··· Trecho

No Mandado de Segurança os procuradores da República salientam que “não restam dúvidas de que a inércia e o desatendimento às requisições do MPF pelos respectivos gestores públicos, em situação grave e emergencial, configuram evidentes atos de autoridade eivados de ilegalidade. A violação do direito líquido e certo, de obtenção de resposta às requisições ministeriais, na forma e tempo devidos, e ao direito de livre e legítima manifestação, é ainda mais alarmante por se tratar de protesto pacífico realizado por povos tradicionais e professores em um espaço público, que tem especial natureza e deve estar aberto à sociedade civil, sendo, ainda, vocacionado a tratar das pautas atinentes à educação em todo o Estado. A medida pleiteada é proporcional e necessária, pois visa apenas compelir a autoridade coatora a cumprir sua obrigação legal de atender à requisição do MPF e a respeitar os direitos e garantias fundamentais dos manifestantes. Não há prejuízo desproporcional ao ente estadual no cumprimento dessa ordem, visto que a atuação administrativa deve sempre observar os princípios constitucionais da legalidade, eficiência e moralidade, conforme o art. 37 da Constituição Federal. O deferimento da tutela de urgência assegura a regularidade da atividade investigativa, sem causar impacto negativo injustificado à Administração Pública”.
O MPF denuncia na petição que “desde o início da ocupação da Seduc deu-se a presença ostensiva de policiais, especialmente batalhões especializados em graves enfrentamentos, como cavalaria da PM, tropas de choque e Rotam; uso de spray de pimenta nos banheiros; corte do fornecimento de água e energia elétrica nas instalações da Seduc; proibição de ingresso de alimentação e insumos básicos; condições insalubres dos banheiros que os manifestantes utilizam para tomar banho; multas em ônibus e carros dos manifestantes estacionados à porta do local; vedação de entrada da imprensa, advocacia e outras instituições promotoras de direitos humanos; proibição de ingresso de professores e lideranças quilombolas integrantes e apoiadores do movimento; impossibilidade de livre circulação dos manifestantes, com proibição de entrada e saída, e de revezamentos de turnos.

······
··· Dados de origem

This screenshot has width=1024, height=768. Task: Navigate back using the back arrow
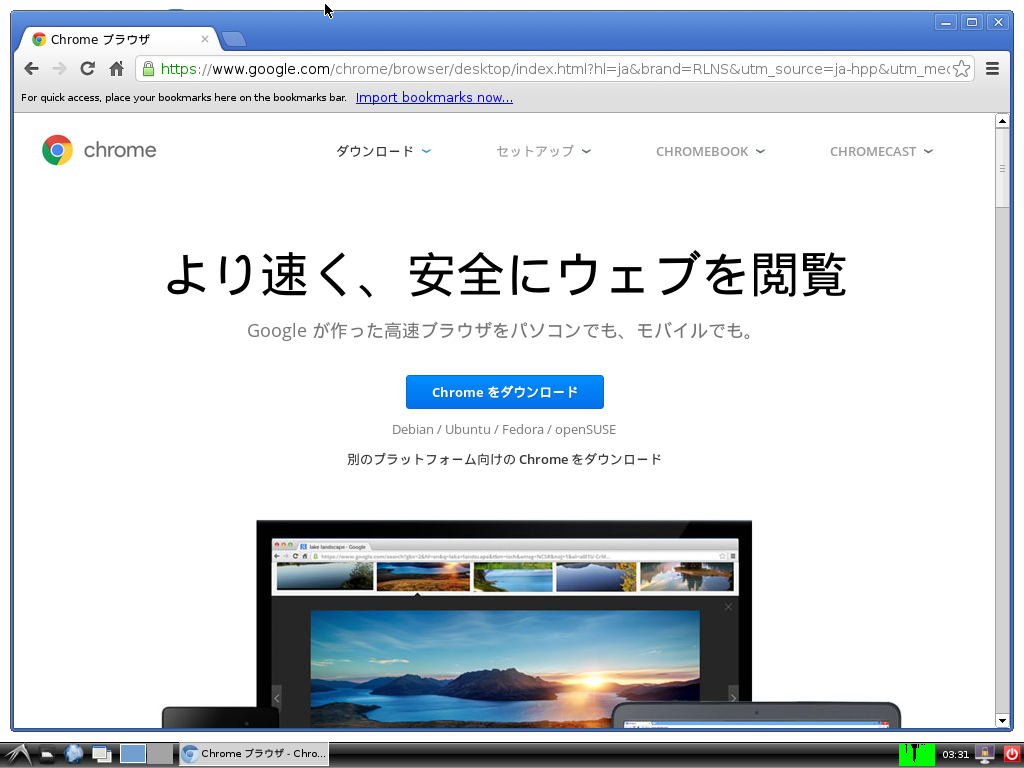tap(31, 68)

······

→ Objetivo do exercício
No trecho, qual artigo da Constituição Federal é citado junto aos princípios da legalidade, eficiência e moralidade?

→ Campo de resposta
O art. 37 da Constituição Federal.